Saturday, January 20, 2018

HiVE Architecture














Figure shows the major components of Hive and its interactions with Hadoop. As shown in that figure, the main components of Hive are:

UI – The user interface for users to submit queries and other operations to the system. As of 2011 the system had a command line interface and a web based GUI was being developed.

Driver – The component which receives the queries. This component implements the notion of session handles and provides execute and fetch APIs modeled on JDBC/ODBC interfaces.

Compiler – The component that parses the query, does semantic analysis on the different query blocks and query expressions and eventually generates an execution plan with the help of the table and partition metadata looked up from the metastore.

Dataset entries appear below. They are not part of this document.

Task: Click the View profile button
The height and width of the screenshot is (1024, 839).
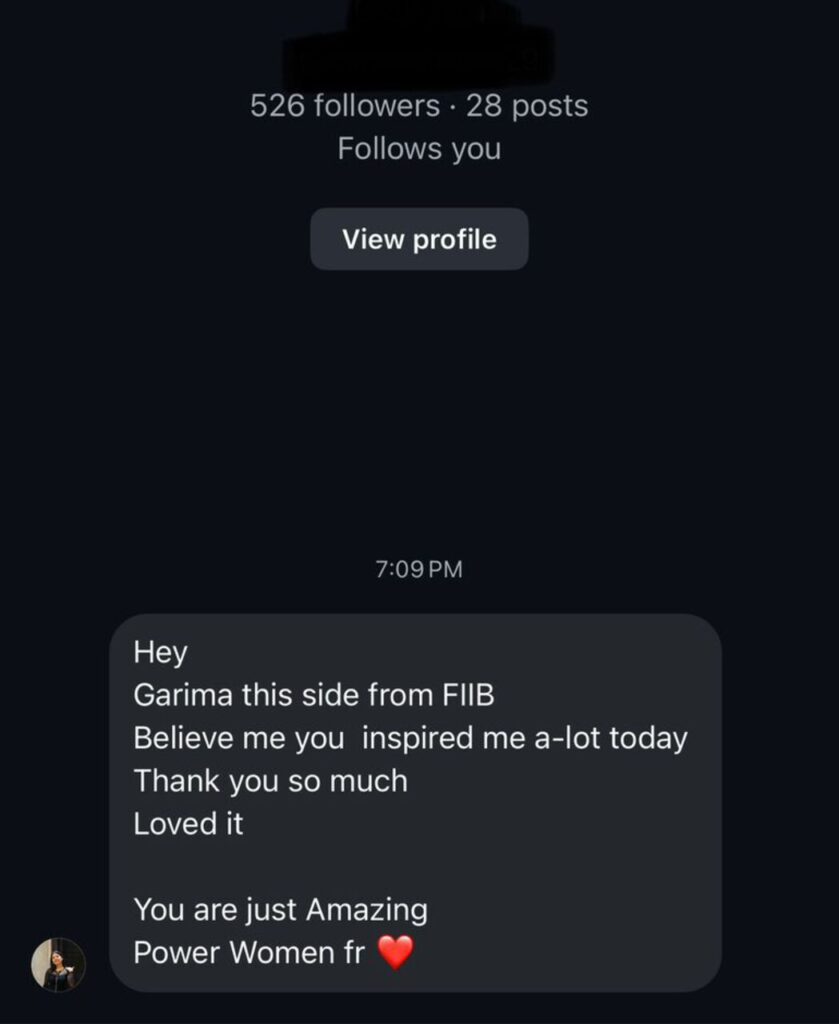Action: (x=419, y=240)
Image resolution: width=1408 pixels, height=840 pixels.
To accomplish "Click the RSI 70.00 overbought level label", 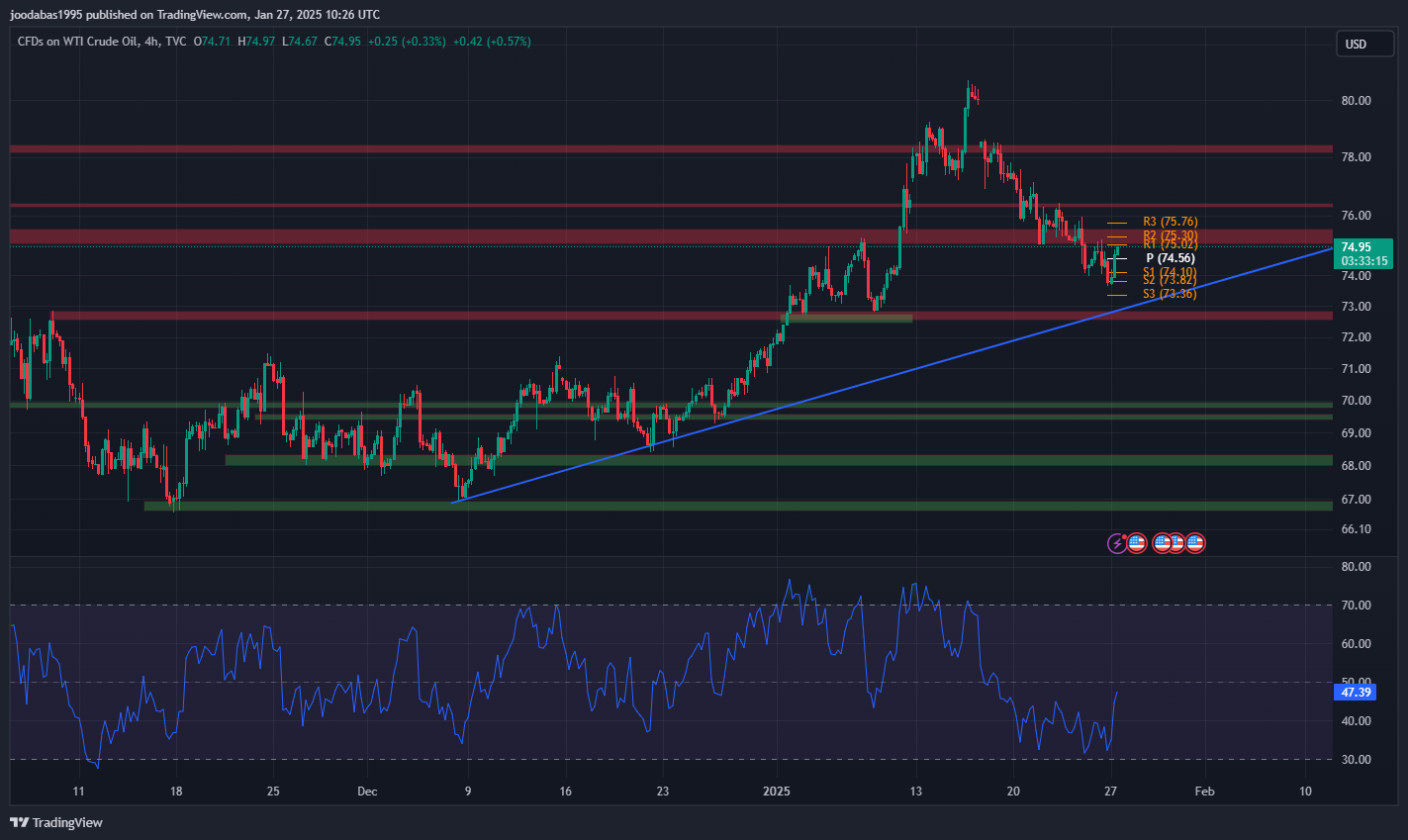I will click(x=1356, y=605).
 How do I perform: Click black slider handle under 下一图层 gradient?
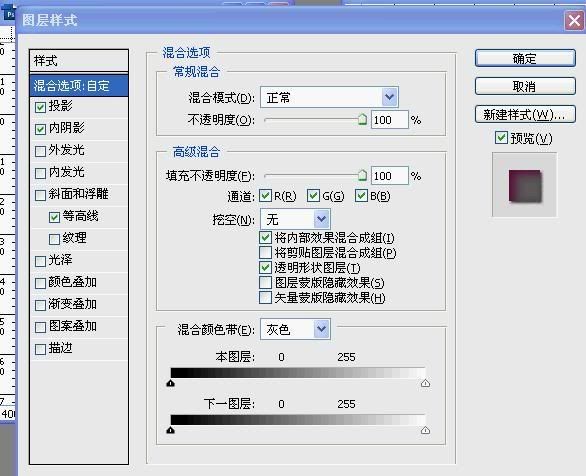[171, 430]
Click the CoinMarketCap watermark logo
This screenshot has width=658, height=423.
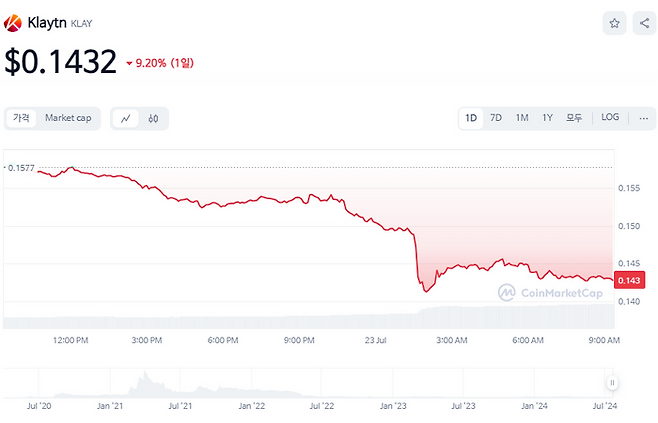pyautogui.click(x=550, y=293)
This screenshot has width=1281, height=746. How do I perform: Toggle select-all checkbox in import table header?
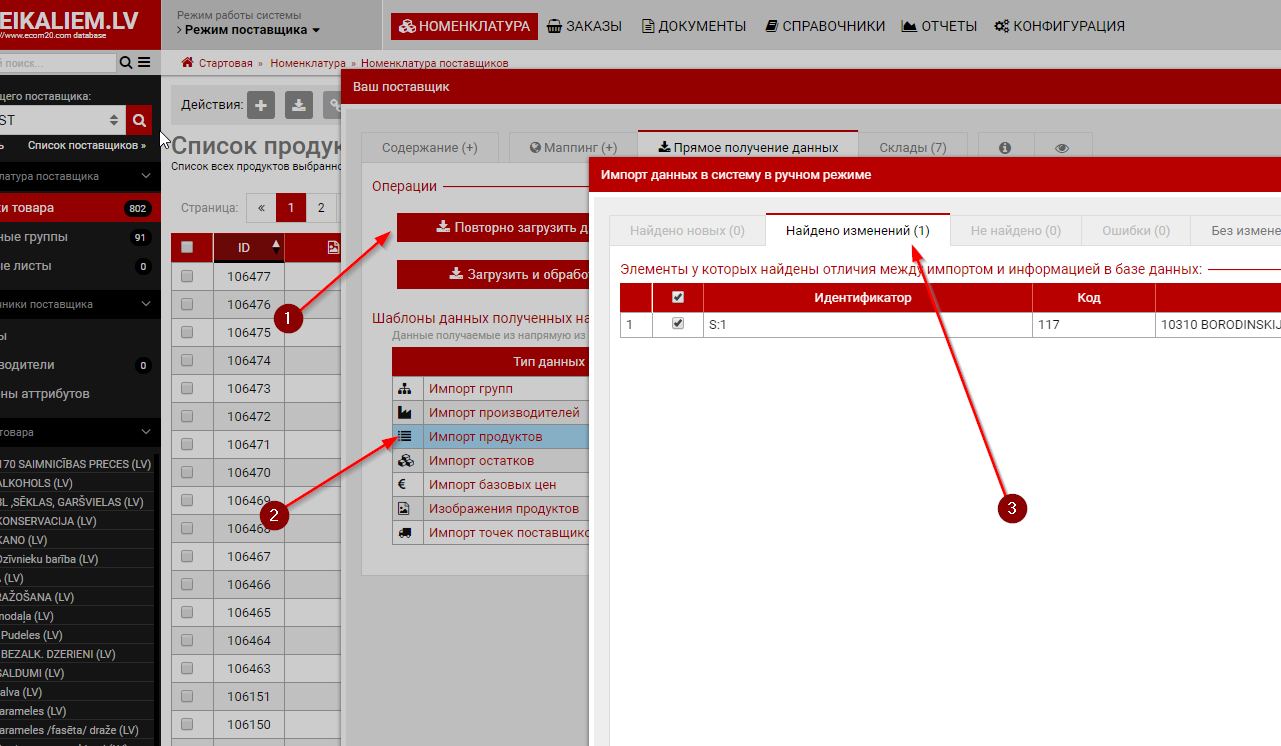(x=678, y=298)
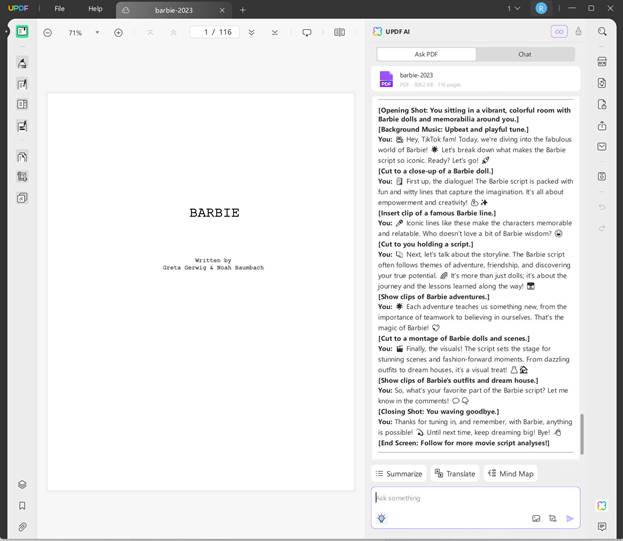623x541 pixels.
Task: Click the Ask something input field
Action: click(470, 498)
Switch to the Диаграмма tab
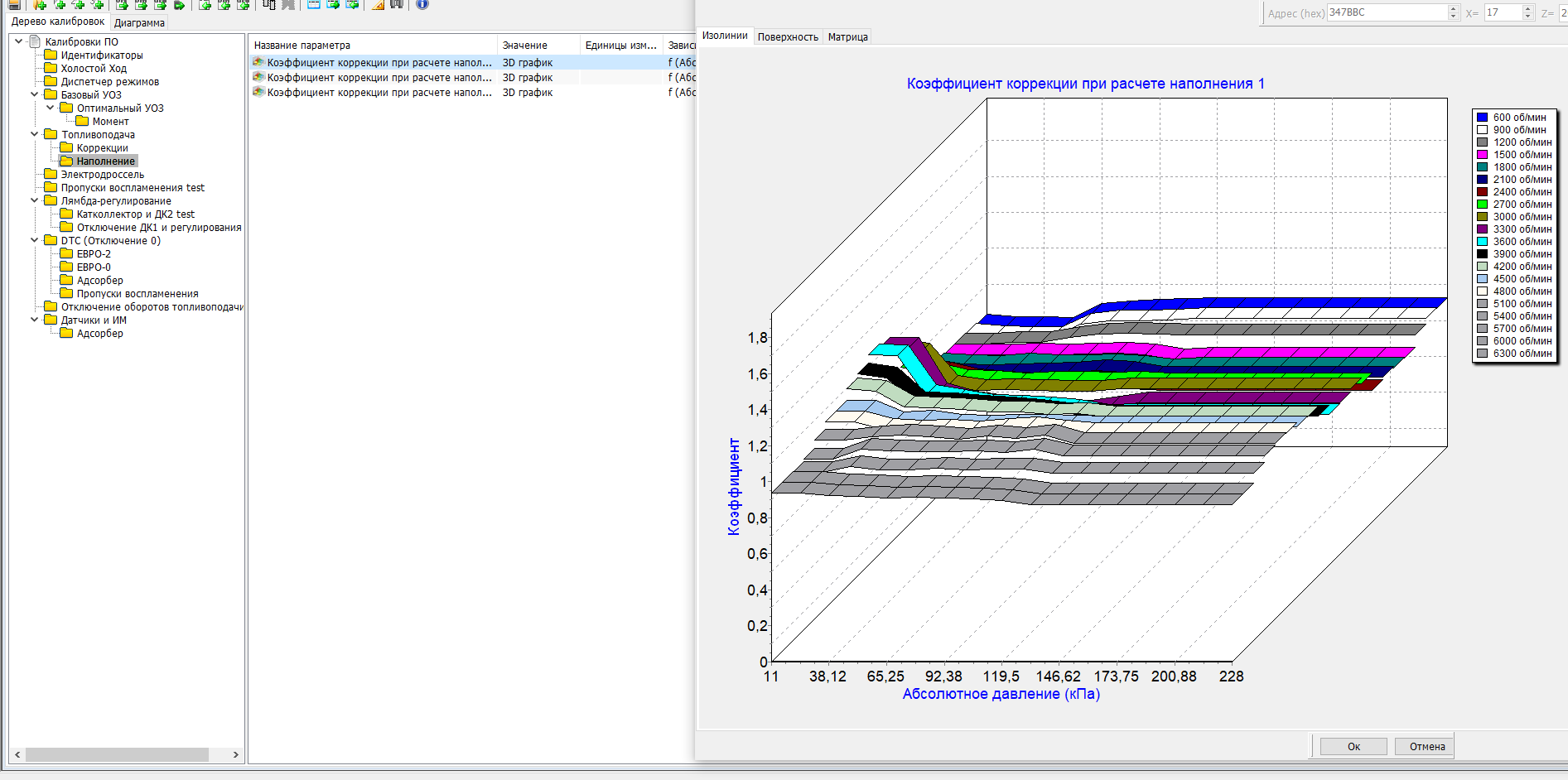The height and width of the screenshot is (780, 1568). (139, 23)
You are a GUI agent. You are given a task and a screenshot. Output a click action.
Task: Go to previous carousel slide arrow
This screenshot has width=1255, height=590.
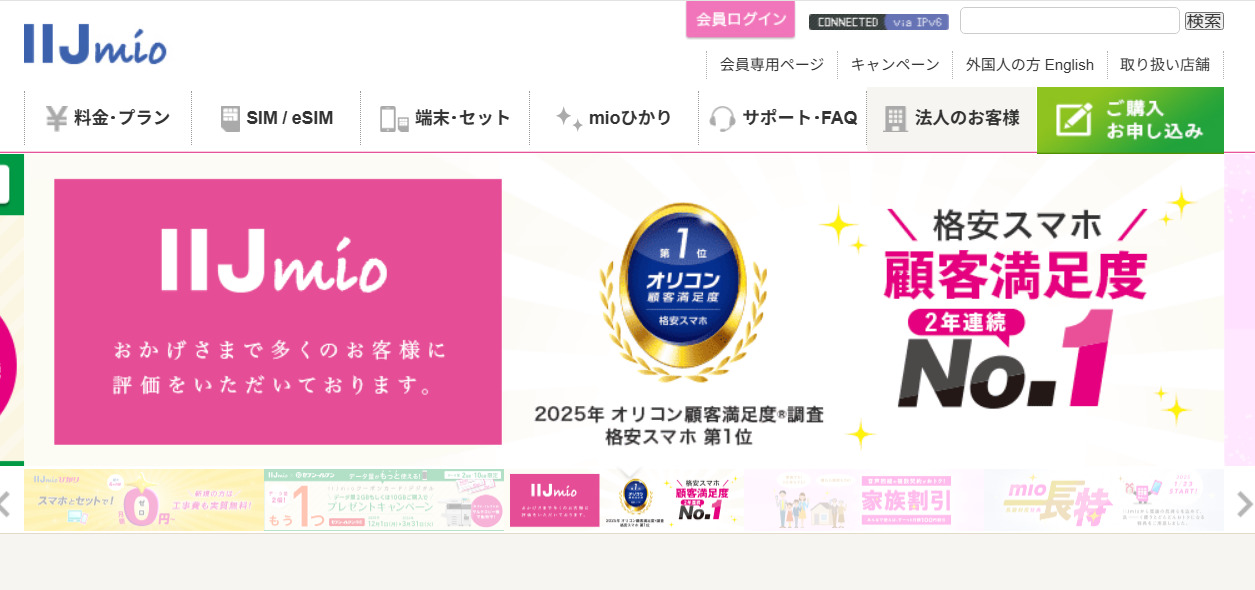(5, 504)
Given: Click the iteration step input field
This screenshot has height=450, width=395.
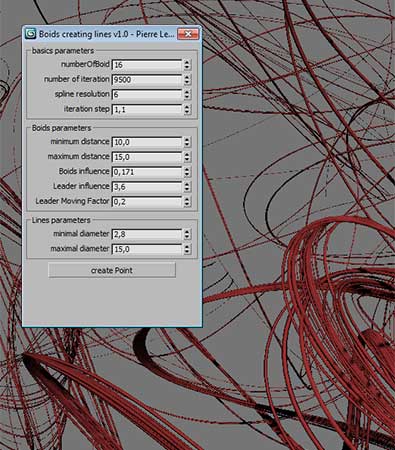Looking at the screenshot, I should [147, 109].
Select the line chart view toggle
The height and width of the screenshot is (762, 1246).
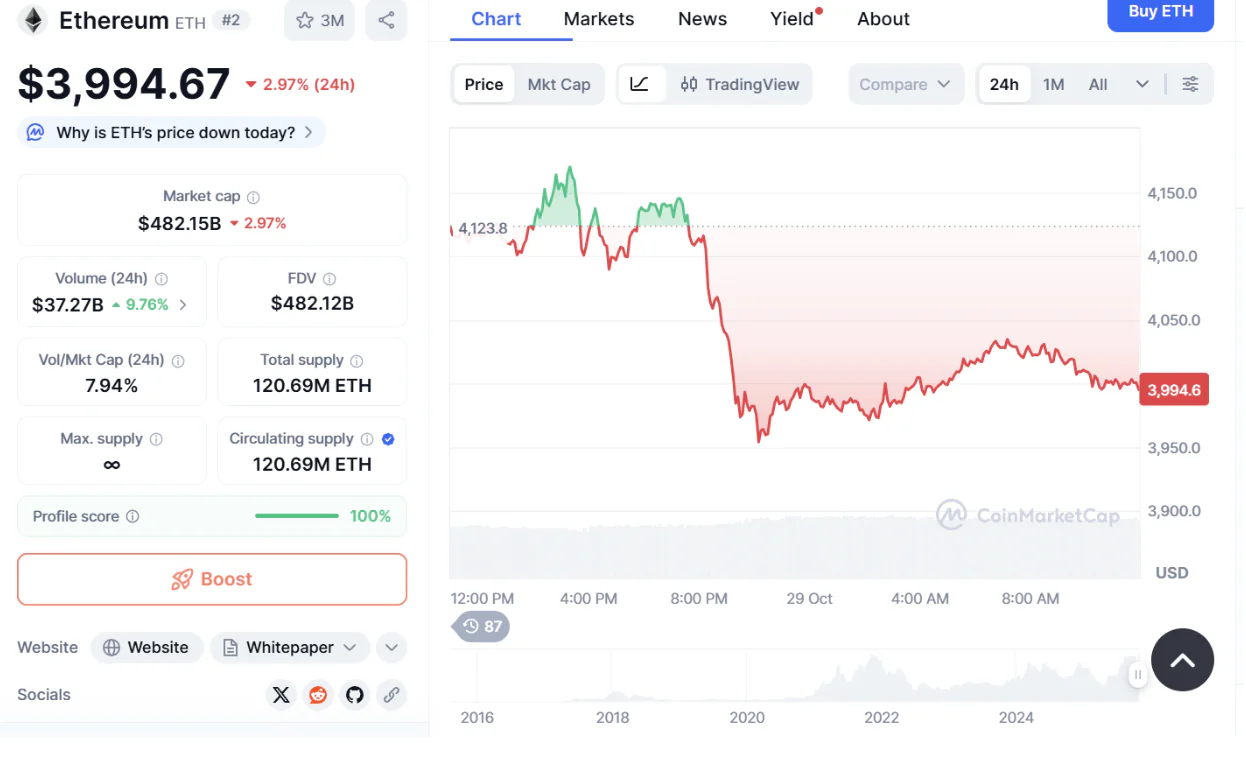pyautogui.click(x=640, y=84)
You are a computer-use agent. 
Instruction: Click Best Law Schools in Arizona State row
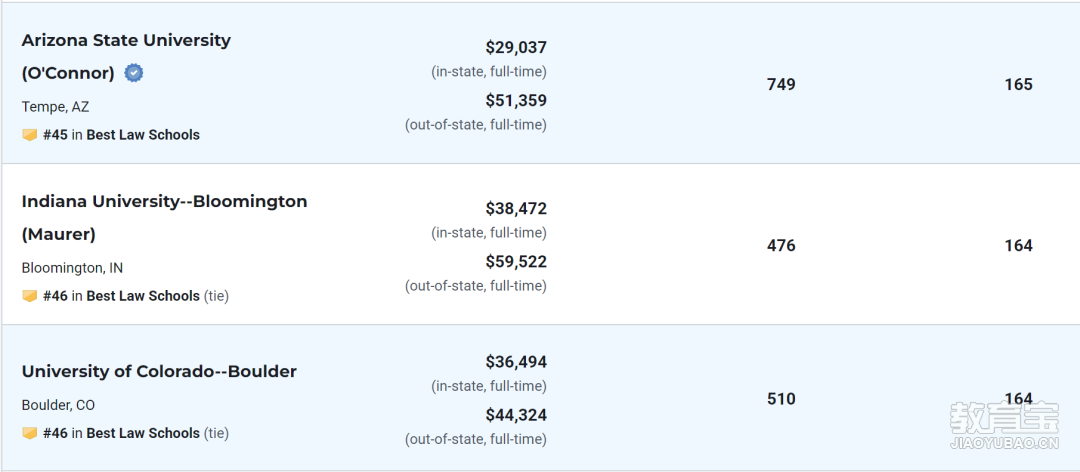click(x=143, y=135)
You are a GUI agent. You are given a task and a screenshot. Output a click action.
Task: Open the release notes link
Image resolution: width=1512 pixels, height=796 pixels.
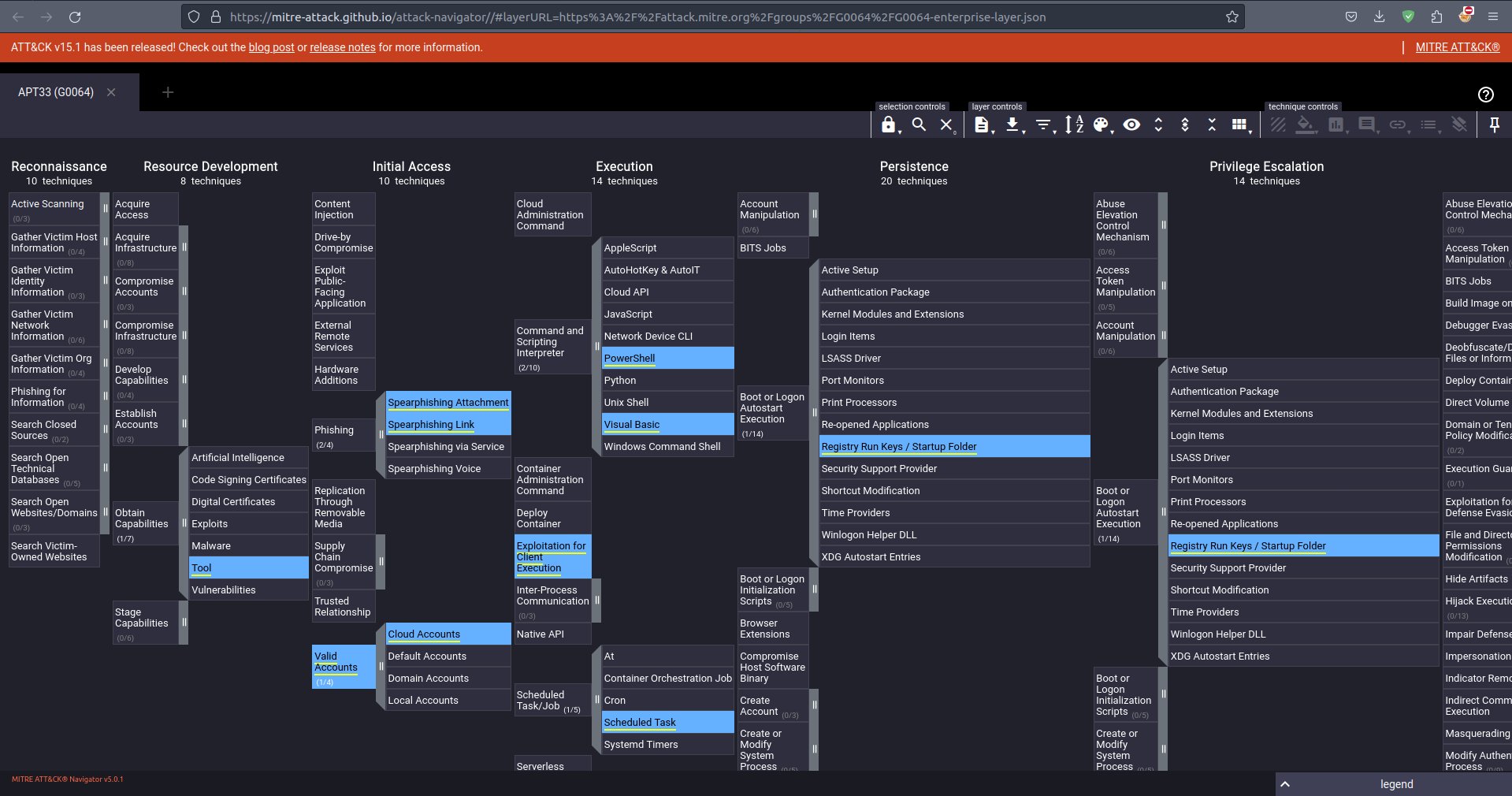(x=342, y=47)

Metastore – The component that stores all the structure information of the various tables and partitions in the warehouse including column and column type information, the serializers and deserializers necessary to read and write data and the corresponding HDFS files where the data is stored.

Execution Engine – The component which executes the execution plan created by the compiler. The plan is a DAG of stages. The execution engine manages the dependencies between these different stages of the plan and executes these stages on the appropriate system components.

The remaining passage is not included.